News from the Insulet Q3 2018 conference call

Insulet (the Omnipod company) had their quarterly conference call on November 1. The transcript is available at https://seekingalpha.com/article/4217388-insulet-podd-q3-2018-results-earnings-call-transcript

I’m not a podder, but given some of what I read in the conference call transcript, there could possibly be pods in my future if the integration with LOOP goes well, In any case, here’s the news as I see it.

They are hard at work on the HORIZON automated insulin delivery system. This system will be controlled by an app on the user’s mobile phone, not by a dedicated medical controller device. (I.e., not like the locked-down separate android phone used in Omnipod DASH.) They are in their 4th investigatory device trial (20 or 30 people) to check the performance on people of all ages in real-world conditions such as large meals and skipped meals. They anticipate the HORIZON system will be on the market in the second half of 2020.

They are cooperating with Tidepool to get FDA approval for an Omnipod DASH to be controlled by the Tidepool-LOOP algorithm running on an iPhone. This may well become available before the HORIZON system is, because there are thousands of people running LOOP so we have lots of data already available and relevant to questions of safety and effectiveness.

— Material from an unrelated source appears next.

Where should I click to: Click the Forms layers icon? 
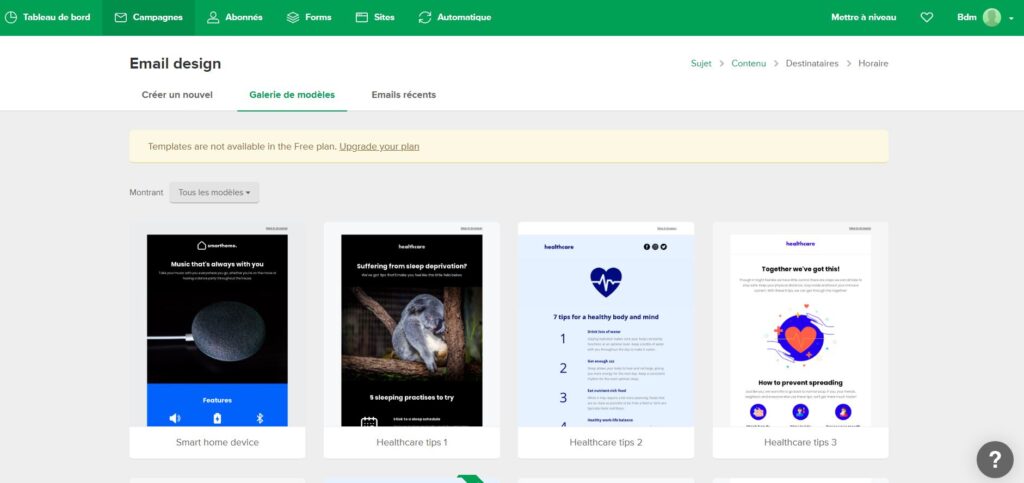point(293,17)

On the business side, they are now operating with a profit, and expect 2019 will show a full-year profit.

They are working to get insurance approvals for Omnipod DASH coverage through the pharmacy benefit rather than as durable medical equipment, because this makes it much easier for doctors and patients: just write a prescription and get it filled rather than the heavyweight medical necessity documentation for a patient to get insurance approval for a pump or CGM as DME. And with a simple prescription the up-front costs for the patient and insurer are lower. The PDM is given free of charge to patients getting their pods through the pharmacy channel.

With respect to Medicare, currently they have about 1/3 of Medicare patients eligible for part D coverage (Optum, Express Scripts, and Magellan.) And for the medicare patients who still need to use part B, over 80% who apply for Omnipods through the exception process get approved.

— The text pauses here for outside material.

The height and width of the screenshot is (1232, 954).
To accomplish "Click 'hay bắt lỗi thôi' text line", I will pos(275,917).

Insulet says they don’t perceive that they are competing with Tandem or Medtronic for hybrid closed-loop systems. “I guess I’ll make the point that I always make, which is we’re not really competing directly with Tandem or Medtronic and their innovation that has occurred to date has certainly not slowed us down… we just know Omnipod is incredibly attractive and it’s a preferred product.” [Business people are so funny sometimes. They’ll say there’s no competition happening and then fight tooth and nail for every shred of business.]